O Anib e o Zé convivem na mesma quinta. Aparentemente há entre ambos uma relação geralmente considerada amistosa e de conveniência recíproca, motivo para satisfação de muitos, e grande preocupação por parte de outros. Situação normal, tendo em conta os complicados conceitos sobre o que são os interesses de cada grupo em causa.
Semanalmente, conversam à quinta e passam em revista os grandes e os pequenos problemas da quinta, sobre os quais se inventam depois muitos recados, e até puxões de orelhas, que não se notam no tamanho nem na cor das ditas. Cidadãos pacíficos.
“Oh Zé, explica-me lá esse descontentamento que vai aí pela quinta toda. Parece que já ninguém se ri, nem ninguém sai à rua… Eu não quero acreditar que isso seja verdade, mas é tanta gente a dizer o mesmo…”
“Ainda bem que falas nisso, Anib. São efeitos das mudanças absolutamente necessárias para que se avance da quinta para a sexta. Como já deves ter reparado, vai quase para vinte anos que o calendário da quinta não era ajustado. Se reparares bem, as pessoas já não se riem, porque há muitos anos que ninguém conta uma anedota com graça. É verdade que também não saem à rua. Tens toda a razão. Agarram-se à televisão, porque não querem perder um segundo do tempo de antena dos políticos…”
“Nunca tinha pensado nisso, Zé. Olha, fico feliz porque também sou político. Mas, também fico triste, porque, assim, a natalidade vai diminuir bastante, o que prejudica a renovação da classe trabalhadora da quinta.”
“Oh Anib, não te preocupes com isso.
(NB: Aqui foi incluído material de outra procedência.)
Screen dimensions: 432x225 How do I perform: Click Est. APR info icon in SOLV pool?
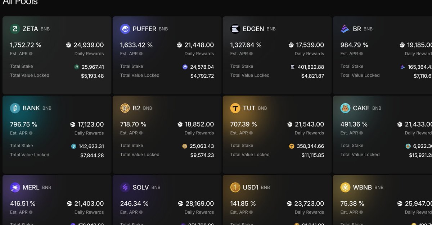(141, 212)
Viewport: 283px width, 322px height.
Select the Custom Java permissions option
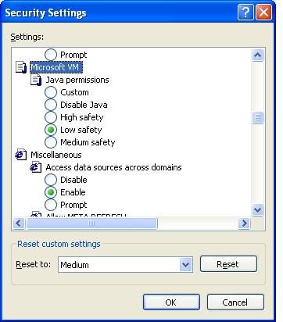51,92
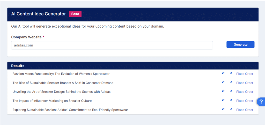This screenshot has height=125, width=265.
Task: Thumbs down the Women's Sportswear idea
Action: pyautogui.click(x=231, y=73)
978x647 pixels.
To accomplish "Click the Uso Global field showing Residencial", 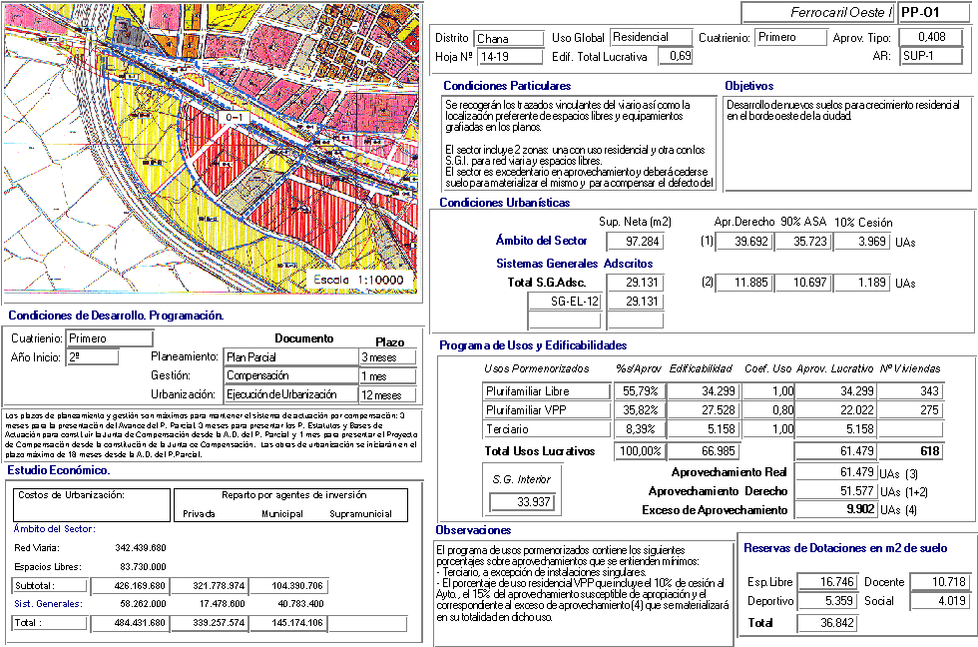I will click(651, 38).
Quando passarmos para a sexta, tudo vai mudar. Além disso, já pedi um estudo detalhado sobre as mulheres que obrigam os maridos a fechar a televisão…”
“Os maridos, Zé? Olha!... Já quase ninguém casa. Uns namoram, outros juntam-se e os casados separam-se. Não sei onde é que isto vai parar, Zé. Tens de pensar nisso muito a sério, senão qualquer dia… “
“Está tudo controlado, Anib. Estamos quase a passar da quinta para a sexta. Se os homens não querem casar com as mulheres e vice-versa, casam eles com eles… e elas com elas...”
“Não, Zé, aí não estou contigo… Então, e os filhos?”
“Eu explico, Anib. Aí, eu também não estou contigo. Sabes, os filhos passam a vir pela cegonha. Como antigamente. Mas, hoje é quinta. Quando passarmos para a sexta…”
“Isso é muito complexo, Zé… Além disso, ainda não falei sobre esse problema lá em casa. E, como hoje é quinta, não devo pronunciar-me sobre uma matéria tão complicada. Mas, quem tem experiência dessas coisas, deve saber as consequências e, sinceramente, eu não sei…”
Pois, foi assim que nós ficámos a saber. A conversa de quinta volta para a semana.